Speaker 2 Yeah, I think that's, it just, it just grows.

Speaker 2 And I felt myself getting like

Speaker 2 almost resentful that other people could just be and enjoy their lives as queer out people. And I was like, I want that for myself.
I want to be able to talk about it.

Speaker 2 When someone brings it up in a room, I want to be able to say, yeah, I'm me too. I want to be able to say,

Speaker 2 I want to be able to share in those conversations.

Speaker 2 and and i wasn't i couldn't and i was quiet and i just was i just was over why was that why why be quiet what were you frightened of i think i was just afraid that it would it would make the spaces that i could be a part of smaller i think i thought it would uh get there's not many there's not many queer people in in theater but go ahead

Speaker 2 it's not things about like tv and and and screen and i just was like i don't know it's one thing to be a black girl on screen it's another to be a queer black girl in in the mainstream.

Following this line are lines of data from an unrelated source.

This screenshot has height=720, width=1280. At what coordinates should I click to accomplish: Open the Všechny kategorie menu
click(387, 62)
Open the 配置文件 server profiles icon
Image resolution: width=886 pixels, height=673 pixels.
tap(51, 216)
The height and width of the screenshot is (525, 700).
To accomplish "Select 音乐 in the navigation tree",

Speaker 2 So I just was like, I don't know if this is going to

Speaker 2 end this for me, but I know that I can't continue pretending. That just doesn't work.
I've been in so many conversations where people were talking about their lives and,

Speaker 2 you know, how they loved. And I, I, you know, you're in theater and you're around so many people who are that way.
And

Speaker 2 I was just like,

Speaker 2 why?

Speaker 2 I can't, I can't pretend anymore. It's just after you hear those conversations over and over and over again, and you're like, it's right on the tip of your tongue.
You want to be like, oh, me too.

Speaker 2 And you don't. It just, I just want to do it anymore.

Speaker 1 I had just interviewed Laverne Cox, who said trans people should start to hide again. Laverne was specifically talking about transgender kids.
They should go stealth for their safety.

Speaker 1 She wasn't saying it's a good thing. She's worried about kids today.
What advice would you give for young people who would be struggling, especially in this political climate?

Speaker 1 It is scary in this country at this point. I'm scared.

Speaker 1 I mean, I've been through the whole thing.

Speaker 2 I can't lie and say that I'm not frightened for

Speaker 2 young children who are discovering who they are and trying to navigate what it is to be queer for themselves and what it is to be trans

Speaker 2 and trying to figure out where they sit within the world. And

Speaker 2 I hope that they seek out adults who understand what it is they might be going through because

Speaker 2 less than hiding from the world,

Speaker 2 there have to be older people, older adults that understand

Speaker 2 and have the experience that can be soft places to land.

Speaker 2 I really don't want people to hide themselves. I don't want people to hide who they are.
So I don't think that actually helps.

Speaker 2 I understand

Speaker 2 why

Speaker 2 that is the suggestion. And I want kids to be safe.
I want young teenagers to be safe. I want people to be safe.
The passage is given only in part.